◆ Task to carry out:
Of the lines in the data below, write out exactly those from the one holding "Répondre (30, 1015)" through the one holding "Oui (10, 1796)", both included.

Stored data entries
--------------------------------

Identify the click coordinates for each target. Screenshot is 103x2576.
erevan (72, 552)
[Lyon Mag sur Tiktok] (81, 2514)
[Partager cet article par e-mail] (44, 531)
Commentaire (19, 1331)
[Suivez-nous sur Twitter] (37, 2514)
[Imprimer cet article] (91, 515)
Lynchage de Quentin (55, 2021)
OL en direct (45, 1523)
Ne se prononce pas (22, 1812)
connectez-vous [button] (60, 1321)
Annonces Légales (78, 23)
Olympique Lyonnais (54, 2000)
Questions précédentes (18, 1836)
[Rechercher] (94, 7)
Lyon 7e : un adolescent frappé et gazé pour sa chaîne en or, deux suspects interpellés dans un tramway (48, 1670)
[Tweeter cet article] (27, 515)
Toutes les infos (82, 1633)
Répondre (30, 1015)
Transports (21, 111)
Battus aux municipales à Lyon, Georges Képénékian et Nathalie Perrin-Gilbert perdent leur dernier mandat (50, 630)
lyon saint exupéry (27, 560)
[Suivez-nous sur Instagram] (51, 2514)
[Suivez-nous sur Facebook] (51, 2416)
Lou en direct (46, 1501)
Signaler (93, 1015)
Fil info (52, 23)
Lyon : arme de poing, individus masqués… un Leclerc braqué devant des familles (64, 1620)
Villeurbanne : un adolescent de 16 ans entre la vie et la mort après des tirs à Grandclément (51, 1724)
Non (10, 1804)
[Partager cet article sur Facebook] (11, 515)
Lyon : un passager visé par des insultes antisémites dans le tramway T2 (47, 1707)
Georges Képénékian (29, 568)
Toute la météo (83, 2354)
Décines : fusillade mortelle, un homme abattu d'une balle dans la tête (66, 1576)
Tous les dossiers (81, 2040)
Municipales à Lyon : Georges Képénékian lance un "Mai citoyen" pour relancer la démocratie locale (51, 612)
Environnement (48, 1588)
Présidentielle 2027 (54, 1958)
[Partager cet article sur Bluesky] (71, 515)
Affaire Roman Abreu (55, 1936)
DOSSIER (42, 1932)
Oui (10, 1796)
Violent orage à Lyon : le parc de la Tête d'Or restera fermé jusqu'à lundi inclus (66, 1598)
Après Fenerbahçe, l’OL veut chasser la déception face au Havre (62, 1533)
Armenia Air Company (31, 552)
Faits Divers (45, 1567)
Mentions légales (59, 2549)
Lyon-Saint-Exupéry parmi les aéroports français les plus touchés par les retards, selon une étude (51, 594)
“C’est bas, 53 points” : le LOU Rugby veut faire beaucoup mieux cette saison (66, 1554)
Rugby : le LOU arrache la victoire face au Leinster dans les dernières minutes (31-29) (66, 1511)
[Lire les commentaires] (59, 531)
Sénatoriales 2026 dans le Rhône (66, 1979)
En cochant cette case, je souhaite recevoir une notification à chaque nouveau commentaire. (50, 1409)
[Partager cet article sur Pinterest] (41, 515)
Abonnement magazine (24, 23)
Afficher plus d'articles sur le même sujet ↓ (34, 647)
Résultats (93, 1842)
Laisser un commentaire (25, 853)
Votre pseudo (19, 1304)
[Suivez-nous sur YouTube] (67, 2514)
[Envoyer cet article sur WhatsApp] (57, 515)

--------------------------------

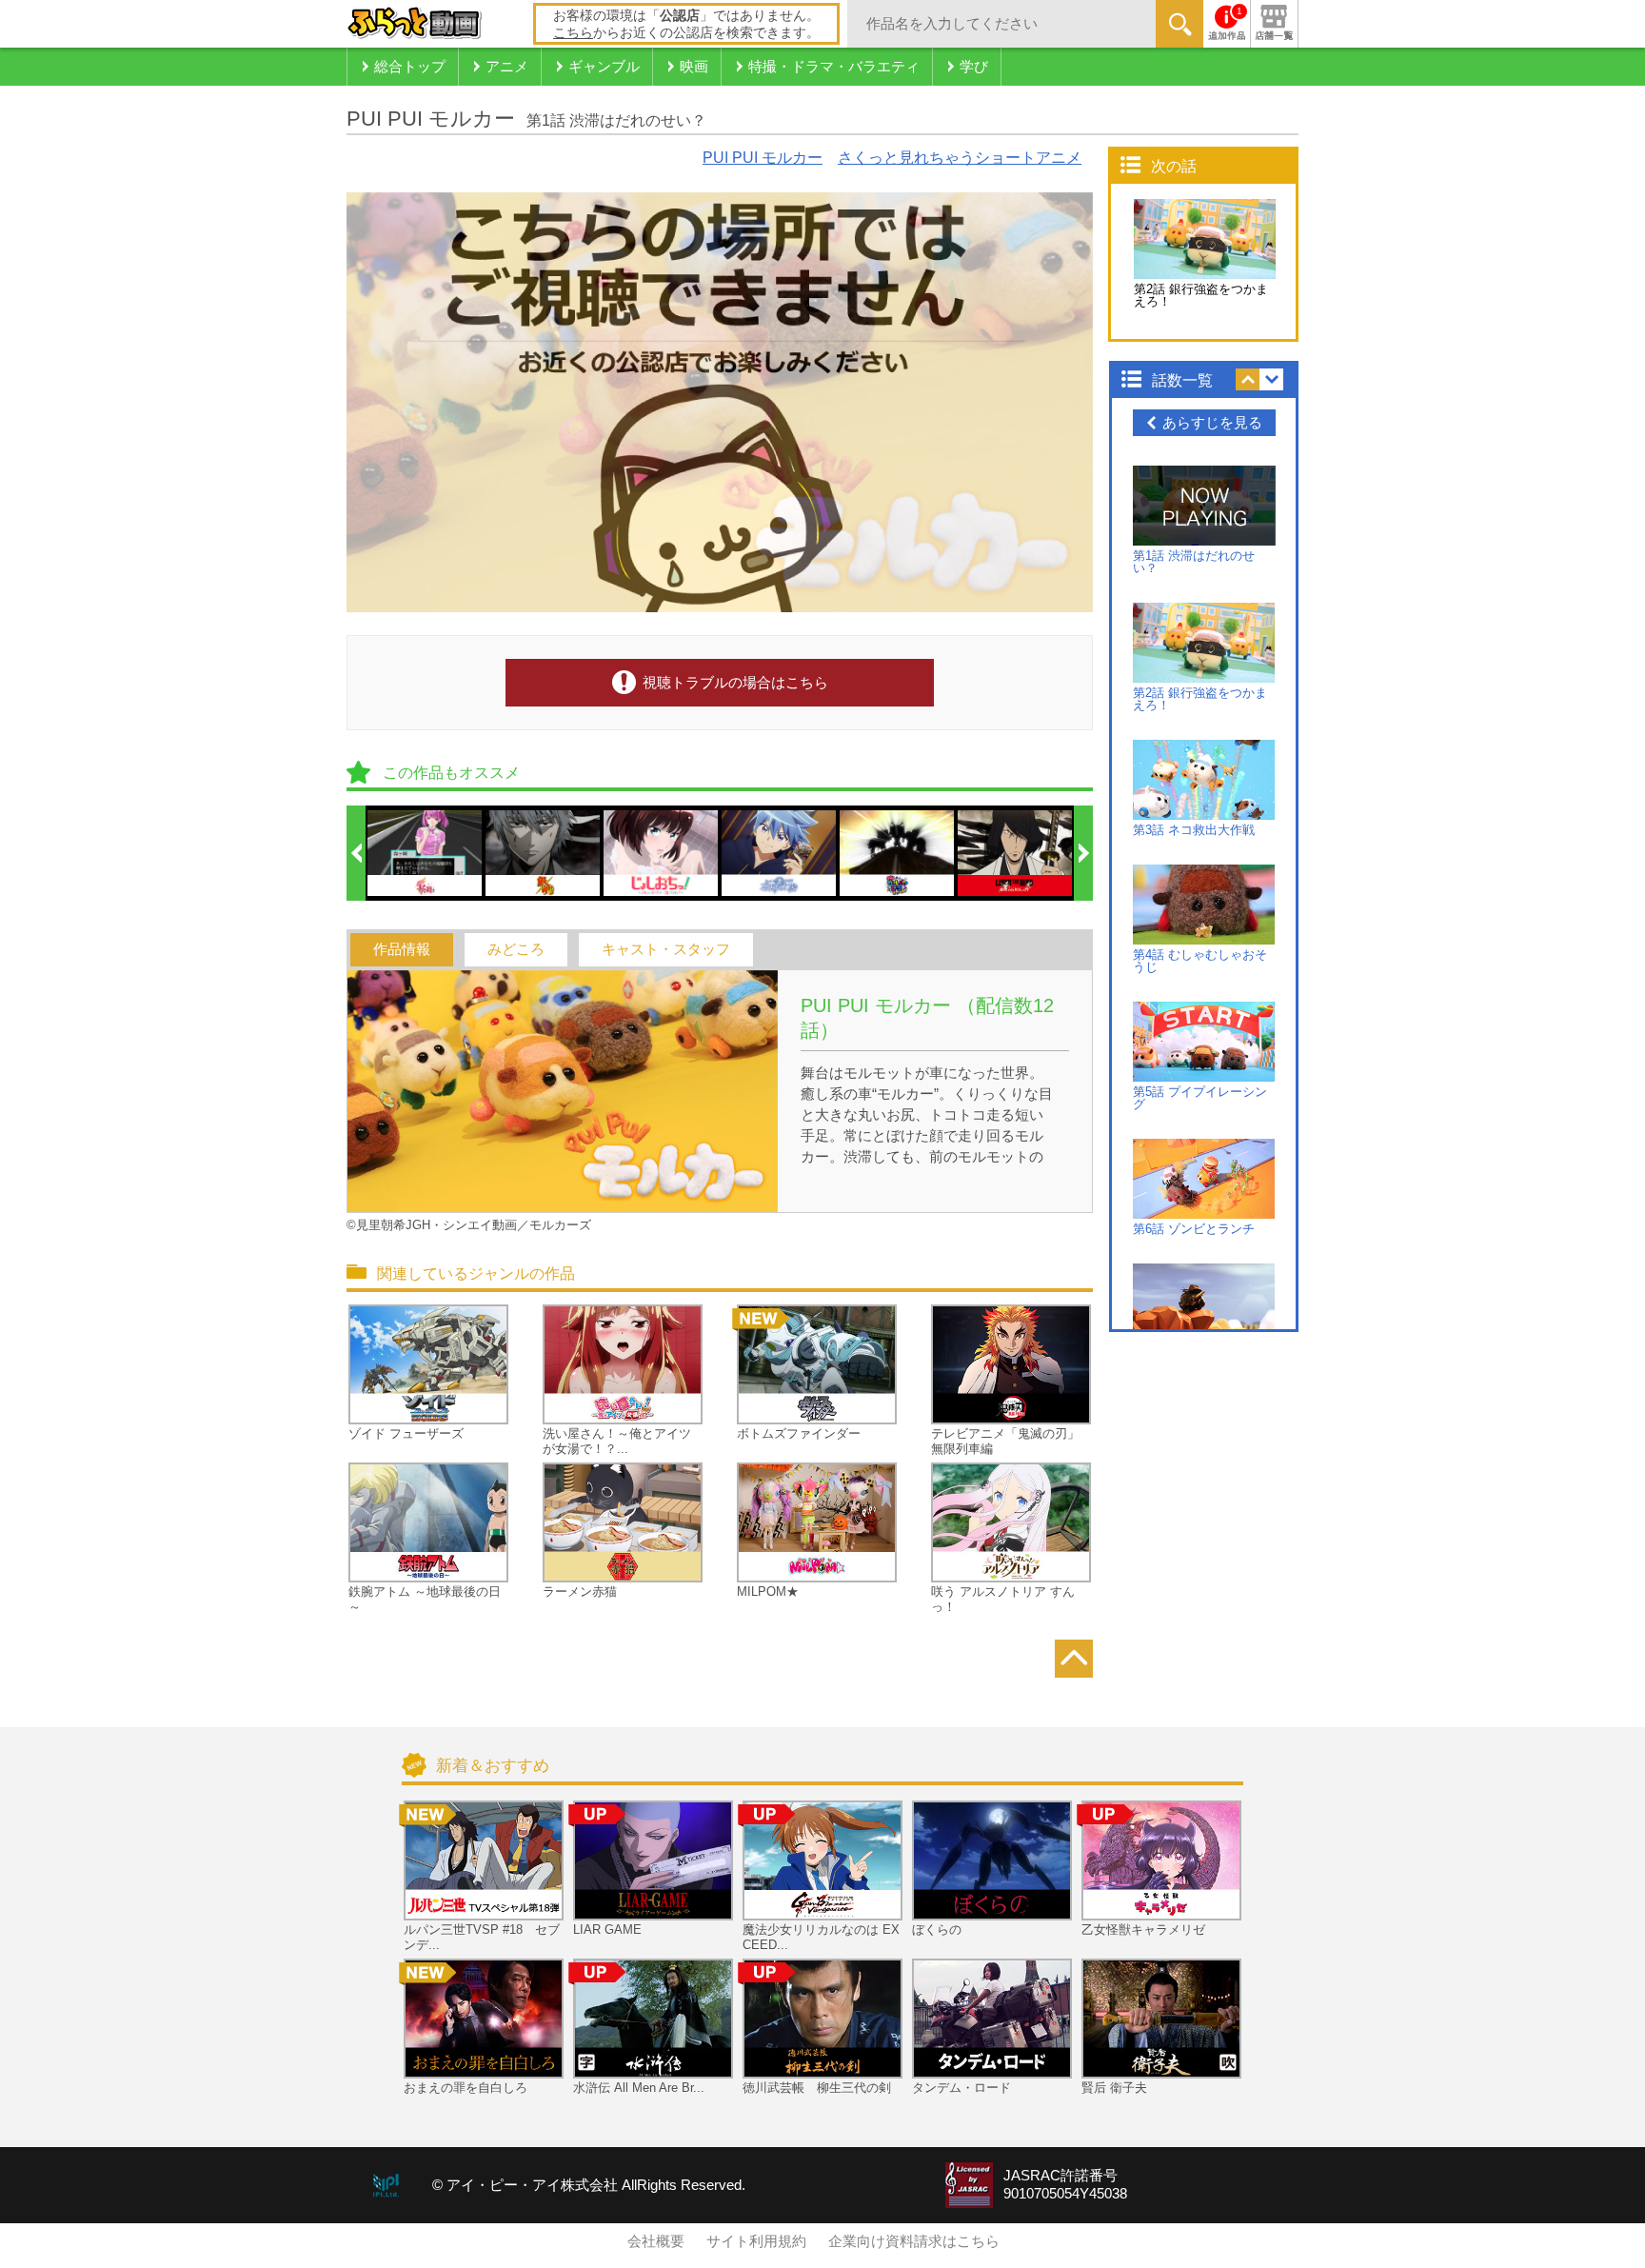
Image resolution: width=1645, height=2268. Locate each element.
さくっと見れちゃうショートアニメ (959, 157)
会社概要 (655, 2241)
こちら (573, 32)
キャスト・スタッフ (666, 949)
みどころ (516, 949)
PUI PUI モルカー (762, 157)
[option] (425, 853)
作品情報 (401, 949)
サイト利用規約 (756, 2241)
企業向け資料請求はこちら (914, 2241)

--------------------------------

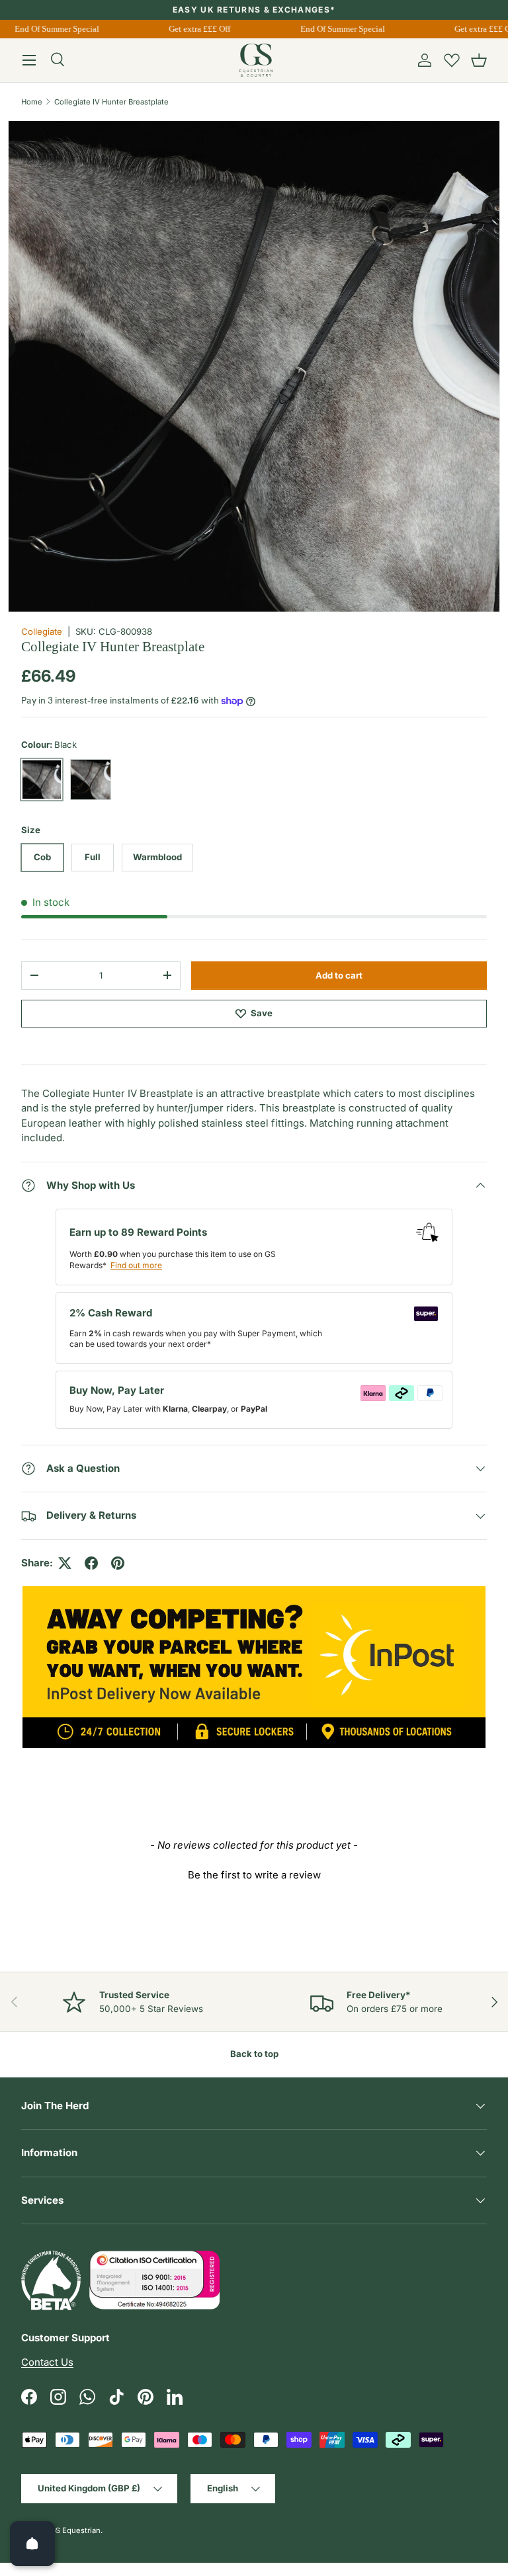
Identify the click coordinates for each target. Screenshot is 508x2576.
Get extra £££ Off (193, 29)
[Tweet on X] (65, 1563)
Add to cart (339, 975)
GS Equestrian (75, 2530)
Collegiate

--------------------------------

◆ Task output:
Répondre (30, 1015)
Transports (21, 111)
Battus aux municipales à Lyon, Georges Képénékian et Nathalie Perrin-Gilbert perdent leur dernier mandat (50, 630)
lyon saint exupéry (27, 560)
[Suivez-nous sur Instagram] (51, 2514)
[Suivez-nous sur Facebook] (51, 2416)
Lou en direct (46, 1501)
Signaler (93, 1015)
Fil info (52, 23)
Lyon : arme de poing, individus masqués… un Leclerc braqué devant des familles (64, 1620)
Villeurbanne : un adolescent de 16 ans entre la vie et la mort après des tirs à Grandclément (51, 1724)
Non (10, 1804)
[Partager cet article sur Facebook] (11, 515)
Lyon : un passager visé par des insultes antisémites dans le tramway T2 (47, 1707)
Georges Képénékian (29, 568)
Toute la météo (83, 2354)
Décines : fusillade mortelle, un homme abattu d'une balle dans la tête (66, 1576)
Tous les dossiers (81, 2040)
Municipales à Lyon : Georges Képénékian lance un "Mai citoyen" pour relancer la démocratie locale (51, 612)
Environnement (48, 1588)
Présidentielle 2027 (54, 1958)
[Partager cet article sur Bluesky] (71, 515)
Affaire Roman Abreu (55, 1936)
DOSSIER (42, 1932)
Oui (10, 1796)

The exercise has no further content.